PH.D DEFENCE - PUBLIC SEMINAR

Applied Abstractive Summarization: Multiple Inputs, Controlled Outputs, And Evaluation

Speaker
Ms. Shen Chenhui
Advisor
Dr You Yang, Nus Presidential Young Professor, School of Computing


19 Aug 2024 Monday, 03:30 PM to 05:00 PM

MR20, COM3-02-59

Abstract:

The automatic summarization task is very useful for many real-life scenarios. For instance, as consumers who make online purchases, it would be useful for us to have an accurate and succinct summary of the thousands of reviews on the same product; as curious members of society who wish to be up-to-date with news and events, it would be useful for us to have various articles from different news agencies summarized into a clear overview. Manually writing the summaries for the above scenarios can be time-consuming and expensive, and hence there is a strong need to study automatic summarization.

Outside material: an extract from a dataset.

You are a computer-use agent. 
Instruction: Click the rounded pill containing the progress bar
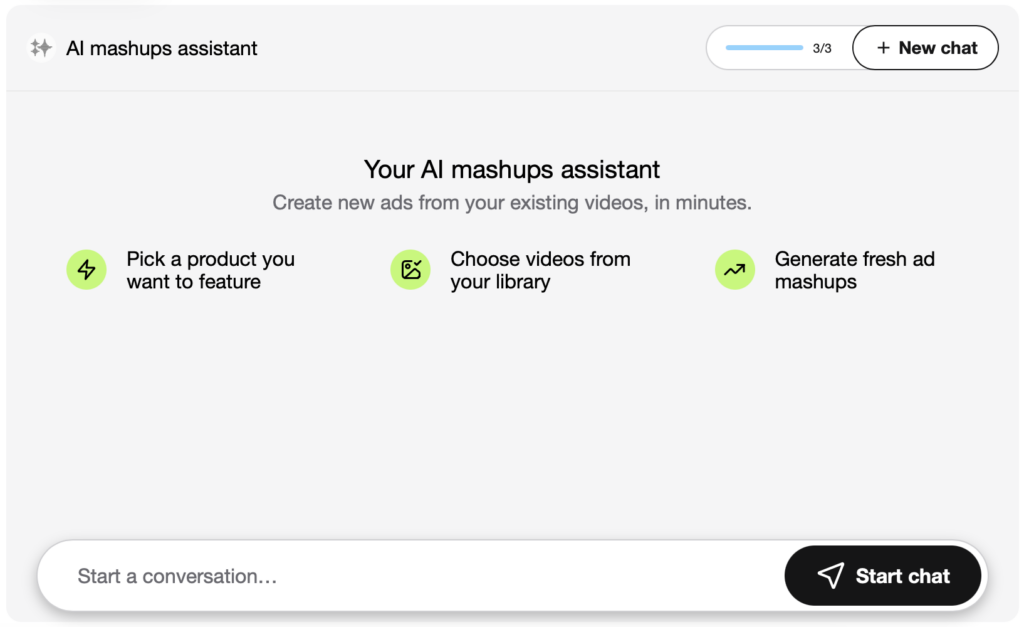coord(780,47)
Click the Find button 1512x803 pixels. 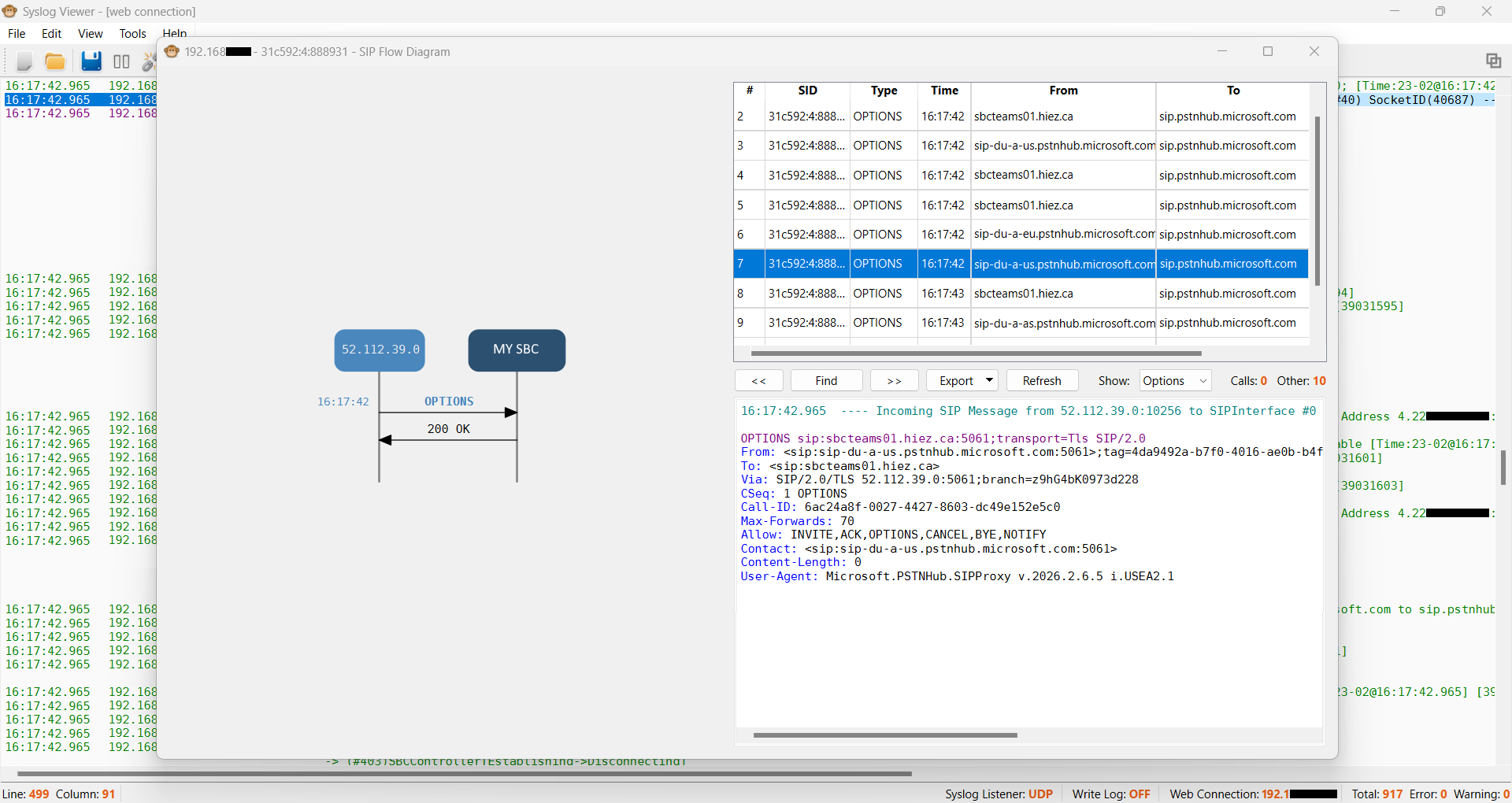pyautogui.click(x=826, y=381)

However, the conventional summarization task has limited use for the above scenarios. Traditional summarization tasks only take in a single input passage and may not handle the complex interactions amongst multiple input sources. Moreover, they may not be able to customize the output summary according to different user requirements. For instance, while the ordinary public may be more interested in the storyline of an event, an educated reader may be more interested in the aftermath and potential implications. With traditional automatic summarization, different groups of people will get the same standardized summary. In addition, for several
summaries generated from the same input source, there is a lack of efficient methods to find the best summary suited for a specific purpose. Automatic evaluation metrics may not capture the wide range of equally good summaries, whereas human evaluations are often costly and time-consuming.

In this thesis, we focus on three sub-tasks of automatic summarization for better application, namely, enabling multiple inputs (a.k.a., multi-document summarization (MDS)), enabling flexible outputs to suit different requirements (a.k.a., controllable summarization), and summarization evaluation. We utilize pre-trained language models (PLMs) for the above tasks.

This thesis begins with the task of multi-document summarization. Specifically, we explore adapting PLMs for the MDS task. Although PLMs are strong performers for single-document summarization (SDS), this capability may not be sufficiently transferred to MDS. This is due to the complex cross-document interactions inherent to the MDS tasks. We design a simple yet effective method to hierarchize the attention mechanisms of PLMs, yet without diverging too far from the pre-training architecture. Thus, without the need for additional pre-training, PLMs can be directly fine-tuned on MDS datasets for better performances.

Next, this thesis explores the task of controllable summarization. We propose a new task of structure-controlled summarization, where we can have fine-grained control of the summary’s meta-structure. We annotate a dataset in the peer-review domain and show that simple fine-tuning has already equipped the PLM with a reasonable degree of controllability. We further design an inference-time method to strengthen the controllability of the PLM by combining various sampling and search algorithms. Eventually, we can achieve a very high degree of control without compromising the summary quality.

Finally, we analyze evaluation alternatives for summarization. Existing evaluation approaches often require "gold" reference summaries to be compared with, or use black-box neural models. However, in real-life scenarios "gold" is often not readily available, whereas neural models may be insufficient for the increasingly complex evaluation criteria required for different user demands. With the recent advances in large language models (LLMs), it is very tempting to use LLM for direct evaluation. We employ settings inspired by actual human evaluation procedures and analyze the performance and reliability of LLMs for evaluating machine-generated summaries. While LLMs are generally more aligned with expert annotators than other automatic metrics, we discover that they have significant limitations. As the quality of the summary increases, the LLMs become less aligned with humans; moreover, the alignment is not equal for all summarization models, indicating that the use of LLMs for direct evaluation and comparison of different models may be unfair. LLMs also have varying capabilities in different evaluating dimensions, thus even though LLMs may be suitable for a specific evaluation dimension, they may fail on other dimensions.

Overall, this thesis arches over three important aspects of automatic summarization, namely, input, output, and evaluation. The tasks studied are crucial for automatic summarization to be practically applied to real-life usage scenarios. The success of these studies would better facilitate artificial intelligence to accommodate our everyday needs.